Gail Austin -- a rock-loving Trona treasure

Linda Saholt

News Review Correspondent

Gail Austin -- a rock-loving Trona treasureEvery town boasts its interesting characters, and desert towns seem to be unusually rich in them. In Trona, for instance… have you met Gail Austin?

Austin, 73, will be familiar to all the rockhounds, lapidary hobbyists and crystal fanciers who regularly frequent the Trona Gem-O-Rama each October. You can find him demonstrating sphere-cutting with an odd-looking machine that holds the rock in three places and somehow produces gorgeous polished spheres of stone.

A resident of Trona since 1949, Austin is definitely a person who thinks for himself. Proudly resisting as much technology as possible, he prefers doing things by hand or with simple machinery and living a quiet life with Rose Ann, his wife of 39 years.

His time is filled with crafts, repairs and volunteer work for various friends and causes, including the Searles Valley Historical Society’s Old Guest House Museum. His love of rocks goes back to age five, when he went out rockhounding with his dad.

Austin prides himself on sizing up people. He has no use for people who use others or aggravate him in some way, and he’s clear about it.

On the other hand, if he decides you’re all right, he may choose to tell you all sorts of intriguing facts and bits of history, or even teach you a thing or two about cutting rocks.

“People either accept me as I am or they don’t, and I really don’t care how they feel about me,” he said. He treasures the true friends he’s made over the years, and he’s fascinated with approximately everything. “I collect anything and everything.
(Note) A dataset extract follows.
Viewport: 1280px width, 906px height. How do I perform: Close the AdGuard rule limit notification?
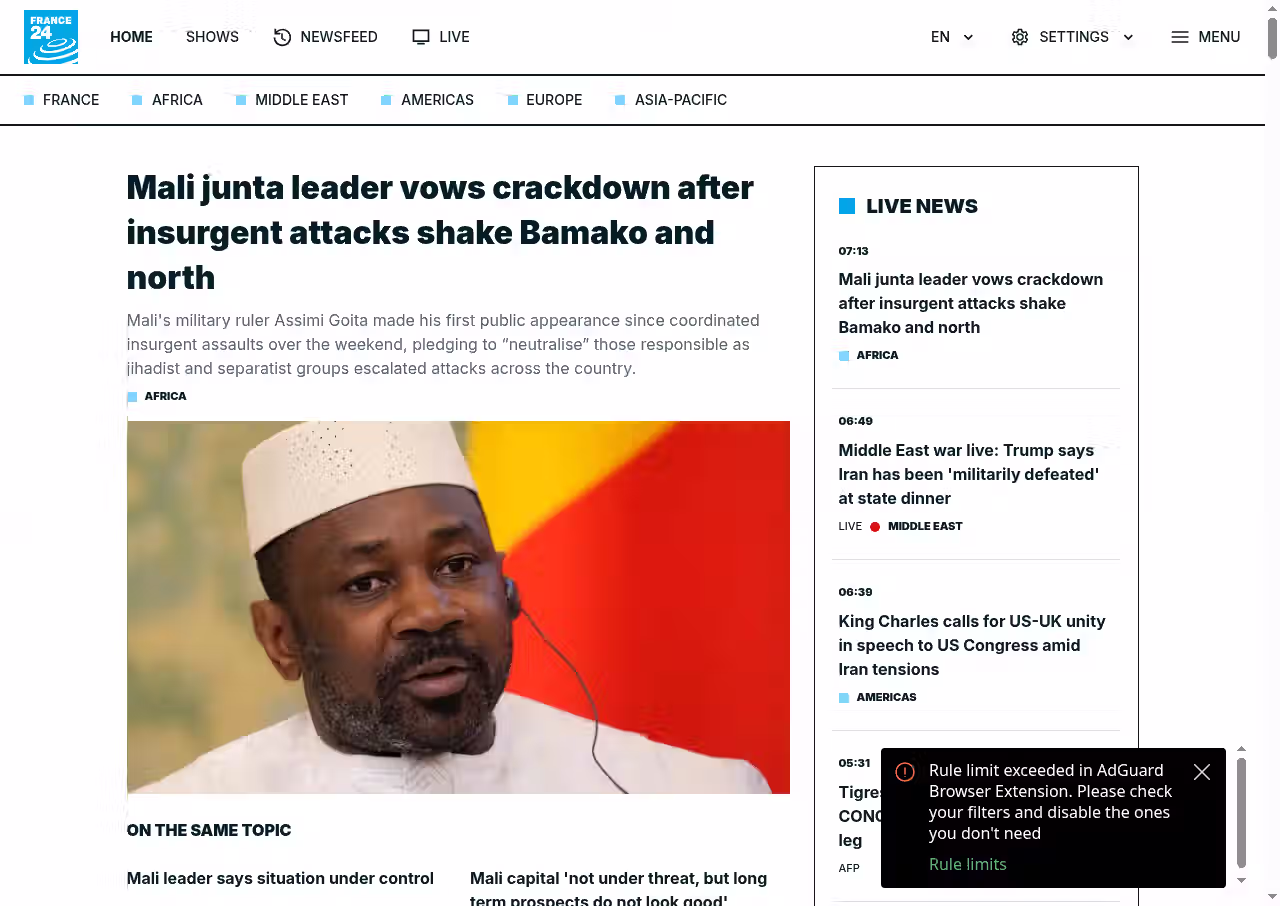1202,772
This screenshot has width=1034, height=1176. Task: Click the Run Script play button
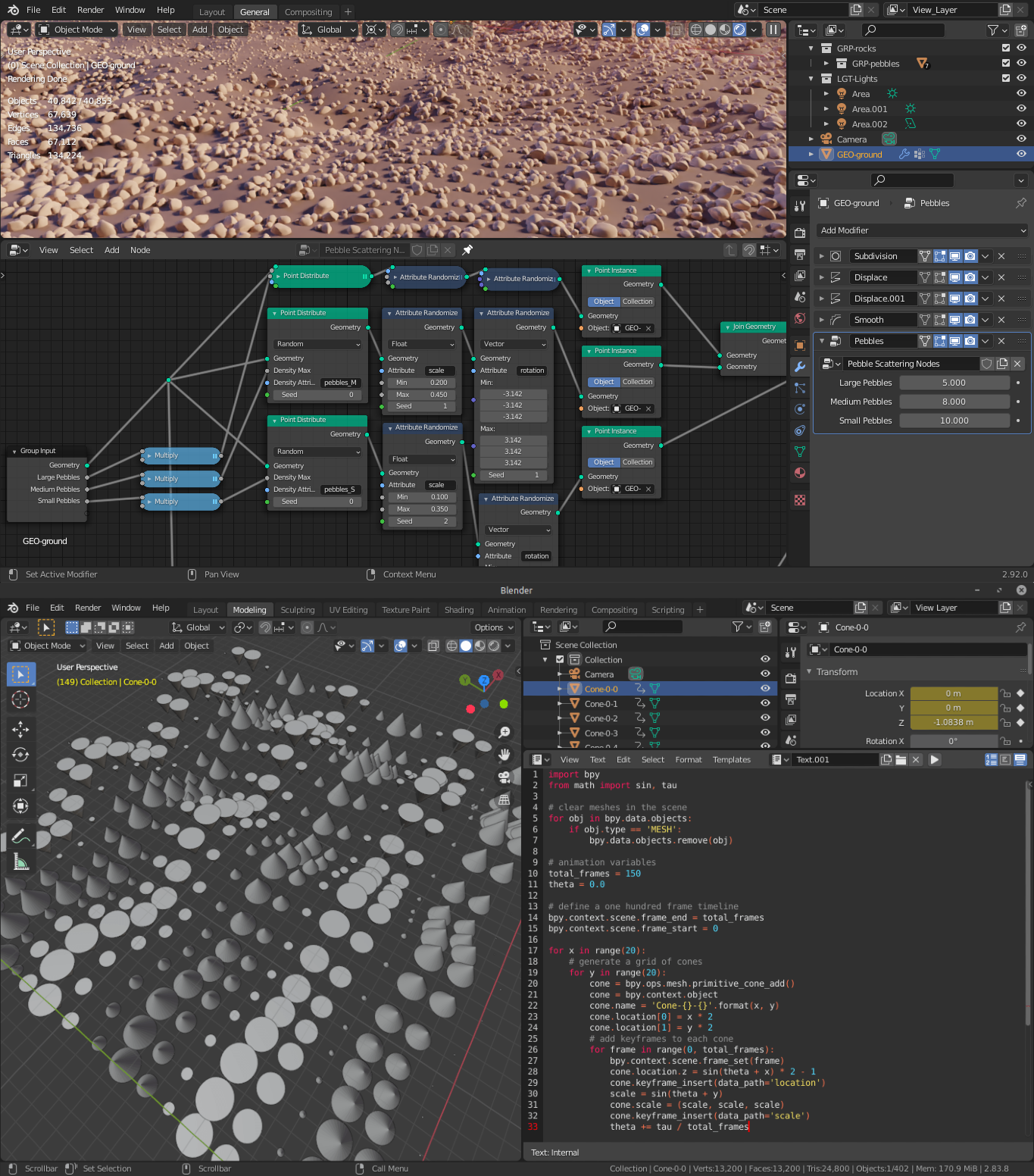[x=934, y=759]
If it says ‘USA’ on it, I keep it,” he said.

With the sheer tonnage of accumulated rocks and collected items that stacked up in and around the Austins’ home, he bought the house across the street and converted it to his workshop, dubbed “the doghouse.” “It’s where I go to do things,” he said. “This is what I do for fun.” He and Rose Ann still live in their original house.
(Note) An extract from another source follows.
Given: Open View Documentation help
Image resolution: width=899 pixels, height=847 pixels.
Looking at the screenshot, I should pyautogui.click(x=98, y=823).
That doghouse is impressive. Outside, it’s surrounded by a yard full of piles and piles of rocks waiting to be crafted into something. Inside, it boasts an interior that’s full of shadows, items not immediately identifiable, nicely creaking wood floors and a faint layer of rock dust lightly sifting over everything.
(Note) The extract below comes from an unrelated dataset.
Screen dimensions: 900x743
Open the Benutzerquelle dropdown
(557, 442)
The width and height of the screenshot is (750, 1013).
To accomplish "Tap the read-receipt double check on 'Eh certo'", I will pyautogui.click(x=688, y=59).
The building itself is a hobby-in-progress that houses his collection of collections. Most of the walls and all the cabinets hold large and small collections of all sorts of stuff. From cigarboxes to old tools, rock and mineral specimens to small an-tiques, military memorabilia to bottles, medical scissors to finished spheres — everything here has a story.

Several side rooms hold lapidary equipment, from the “coarse room” where the main cutting and rough shaping of rock are done, to the “polish room” where the final stages are completed, free of the particles that could cause scratches on shiny surfaces.

In between the lapidary rooms are small rooms holding “stuff” that sort of has a theme, like kitchen items or tools. Frames of various sizes hold collections of small objects such as flintknapped reproductions of Native American stone projectile points.

This is clearly a place where a lot of work gets done. To another rockhound, the place seems perfect — an admirable solution to many crafters’ issues. Austin can lay out the parts of a project and leave them there until he’s done, no matter how long it takes.

Over the years he has accumulated all the equipment needed to go out and hunt rocks in areas open to collecting; store, identify and slice them; cut and polish them; make them into slabs, spheres, bases for the spheres, lidded boxes, or cabochons; flintknap them into arrowheads or knife blades; even facet them.

“I make all my wife’s jewelry. She’s the envy of all her friends,” he said.

Austin also does welding, all sorts of repairs, upholstery, shooting and reloading his own ammunition, picture framing, glass cutting and undoubtedly other skills and hobbies he didn’t mention.

Some of his work is available for purchase in the gift shop of the Old Guest House Museum. He makes and donates all sorts of handcrafted items, so the purchase price goes entirely to the museum.

From “rock bugs” with googly eyes, starting at 75 cents, to miniature pewter trains attached to sections of actual train rail or local mineral specimens in glass cases that go for up to $70, his work is always fun. For more information about the museum, see www1., or call 760-372-5222.

If you’d like to meet Austin, he recommends coming to the Gem-O-Rama on Oct. 12-13, where he will demonstrate sphere cutting. Intro-duce yourself. Ask questions. You’ll be glad you did!

Extra points will be given if you’re interested in rocks and/or sphere cutting.